森田の故障明けという要素が大きな交代策も、投入された山見を軸に新たな流れを模索するヴェルディ。
直後の22分、ロングボールのターゲットとなった木村が長友に反則を受け、右サイドでのFKからの流れ。(ここからキッカーは山見がメイン)
右スローインで継続すると、長いパスワークを経てポケットに進入してもなお繋ぎ続けた末に、染野のクロスがファーサイドに。
そして山見のヘディングシュートがゴール左を襲うも、GK野澤大のセーブで弾き返され。
決定機を逃したヴェルディですが、同時にFC東京はガンバ戦同様、守護神のビッグセーブで凌ぐ展開への突入を防げず。
23分にカウンターを阻止した染野が(荒木に対し)反則・警告を受け、その直後にFC東京ベンチが2枚替えを敢行(仲川・遠藤→安斎・俵積田)しても、流れを変える事はままなりません。
それでもヴェルディの好機は主にセットプレーで、スローインからの繋ぎが主体となった流れの中での攻撃は、サイド奥を突いてそれを得るための布石のような感じに。
30分、右スローインからすかさず染野が入れたクロスはブロックされるも右CKで継続し、キッカー山見のクロスが中央の染野の上空へ。
そして完璧に放たれたヘディングシュートがバウンドを経てゴール左を襲うも、これもGK野澤大が瞬発力を発揮し寸での所でセーブ。
しかし今度は弾きが小さく、エリア内で谷口が拾って継続すると、左から齋藤クロス→染野折り返し→見木ボレーシュートでゴールを狙うも長友がブロックで防ぎ。
尚もこぼれ球を拾ったヴェルディ、松村が右ポケットへ切り込んでシュートを放つもゴール左へ外れと、浴びせた連続攻撃は結局モノに出来ず終わり。
なおセービングの際に野澤大はゴールポストに頭をぶつける事となるなど、守勢は変えられずも、凌ぎ続けて意地を見せるFC東京。
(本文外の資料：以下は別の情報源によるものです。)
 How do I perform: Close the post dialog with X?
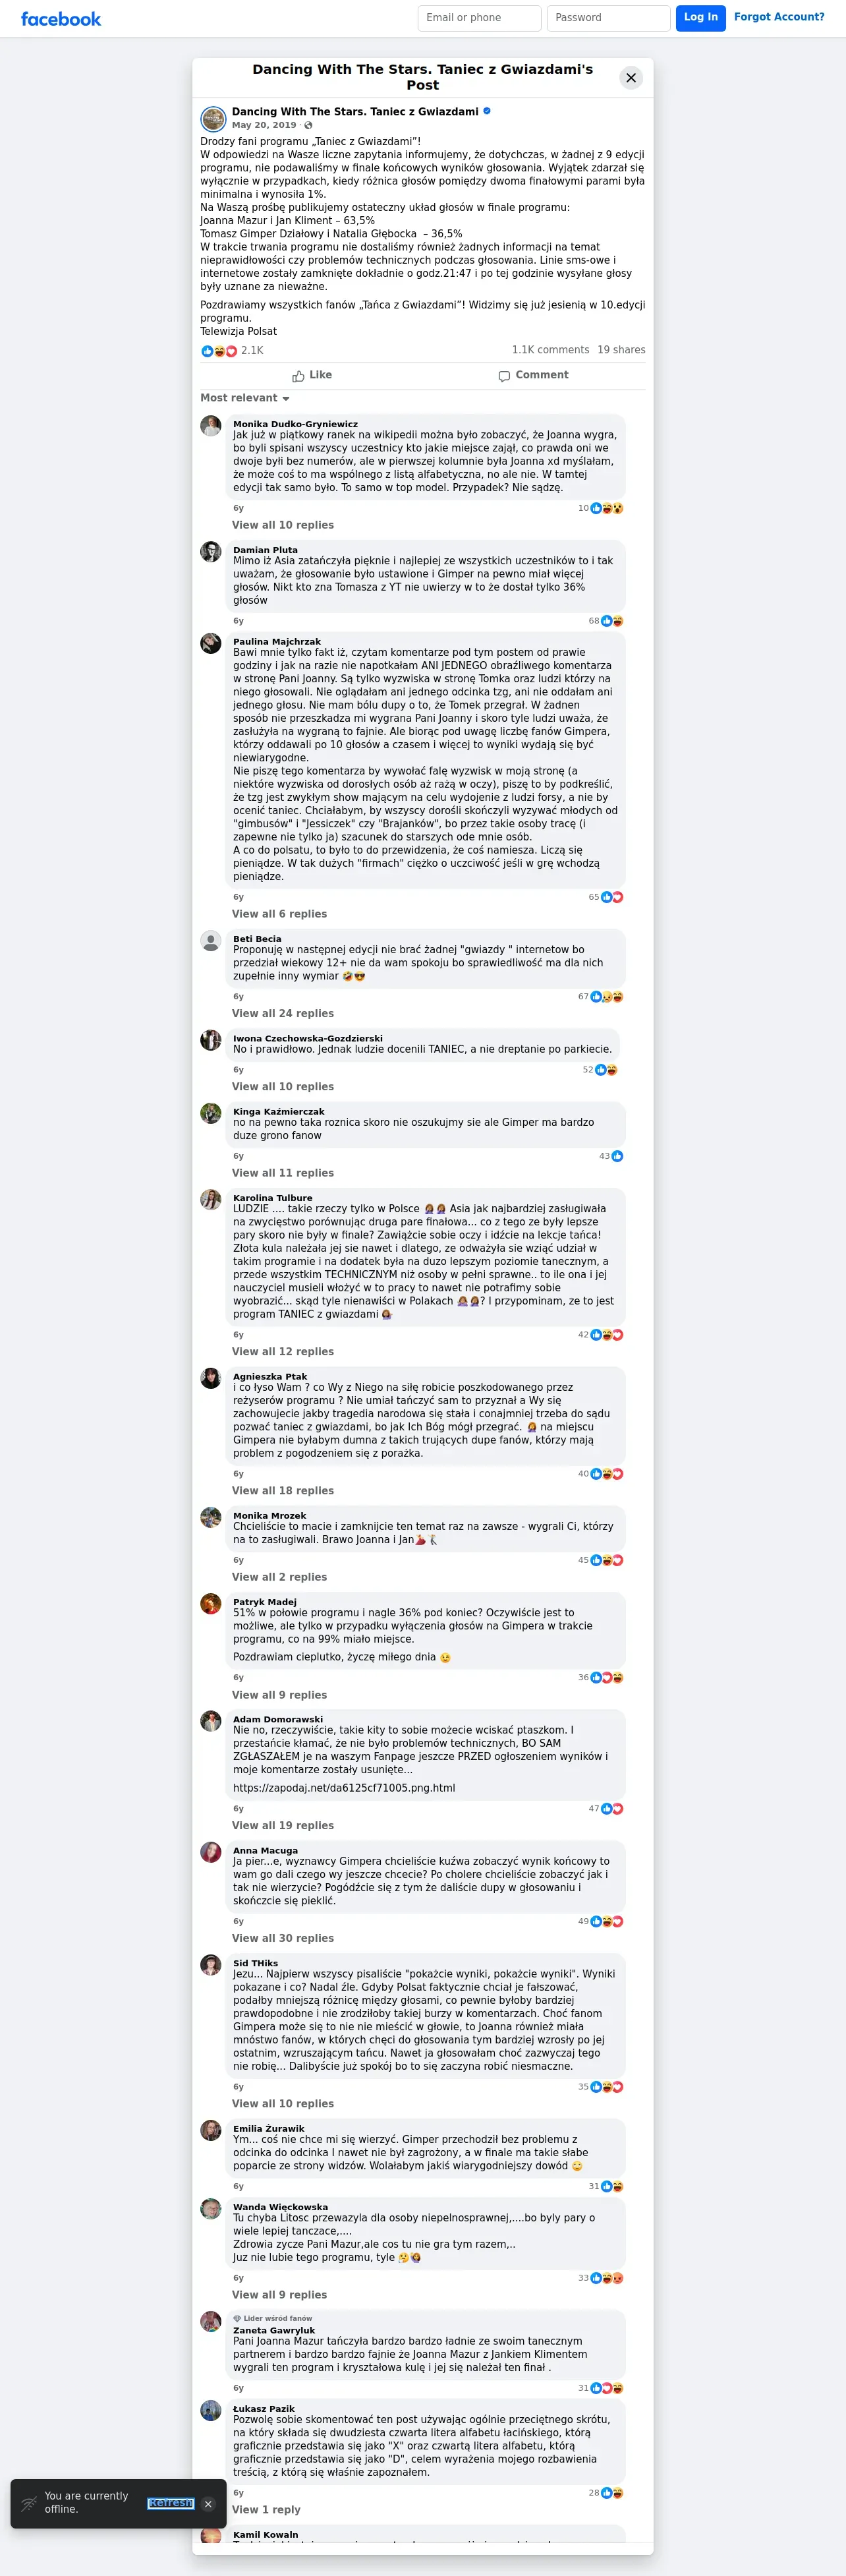(x=631, y=77)
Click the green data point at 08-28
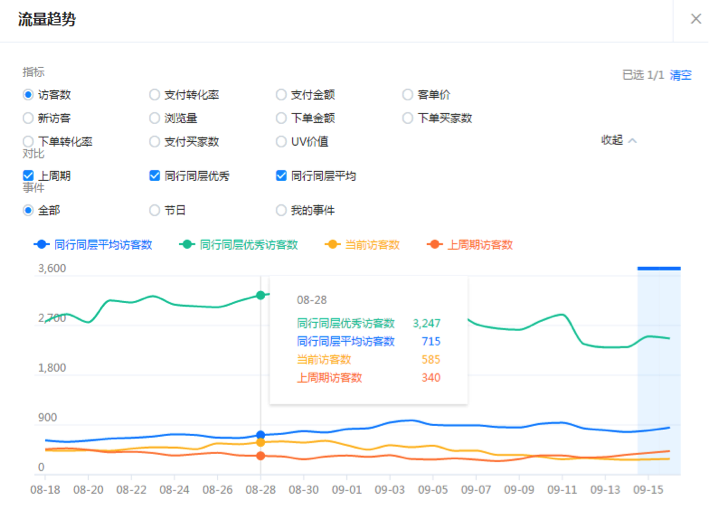This screenshot has height=520, width=709. (261, 295)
(32分に高・荒木→原川・小柏へと2枚替え)
35分、GKマテウスが低い弾道でのロングフィードを右サイドへ届け、意表を突くとともに素早い前進に入るヴェルディ。
松村の前進を経て、染野から放たれたミドルシュートをブロックにいったのは森重。
後頭部で防ぐ形になり、シュートの衝撃をまともに受ける形となってしまい、そのまま脳震盪で倒れ込んでしまいます。
野澤大と同様に意地の塊を見せたかのようなデイフェンスで、担架で運ばれ退く格好となった森重に代わり、岡を投入したFC東京。
その大ベテランの姿勢に応えたい所でしたが、攻撃で出来るのはフレッシュな両ウイング(右=安斎・左=俵積田)を軸としてサイドを突き、クロスを入れる事ぐらい。
41分には最後の交代で、もう1人の大ベテラン・長友が退く(中村を投入)と、以降殆ど攻撃機会は訪れず。
そしてヴェルディの独壇場と化す試合展開。
41分に松村→松橋へ、44分に木村→山田剛綺へ交代し、前線の体力を補填して攻勢を掛け。
それでも42分、見木のスルーパスを受けた山見がミドルシュートを放つ(GK野澤大セーブ)という具合に、キーとなりゴールを脅かすのは山見。
それ故に、アディショナルタイム突入後は全員で押し込み、ひたすらアタッキングサードでの展開を続ける状態になると逆にフィニッシュが膨らまない状況となり。
翁長のロングスローも使いながら、FC東京の専守の体制をこじ開けに掛かりますが、その難易度は高く。
長らくパスを繋いだ末に、左から齋藤のクロスがファーに上がり、クリアが小さくエリア内にこぼれたボールが中村の腕に当たる場面も。
これが反則無しの判定となり、ヴェルディサイドが猛烈にハンド並びにPKをアピールするも(VARチェックを経て)結局覆らず。
結局最後までゴールを奪えなかったヴェルディにより、スコアレスドローで試合終了。
ホームのFC東京がひたすら押し込まれる状況だった故か、終了直後にブーイングが上がったものの、当然ながら結末は変わらず。
かくして久々の東京ダービーは2戦とも引き分けで、今回の不完全燃焼ぶりは以降に持ち越される事となりました。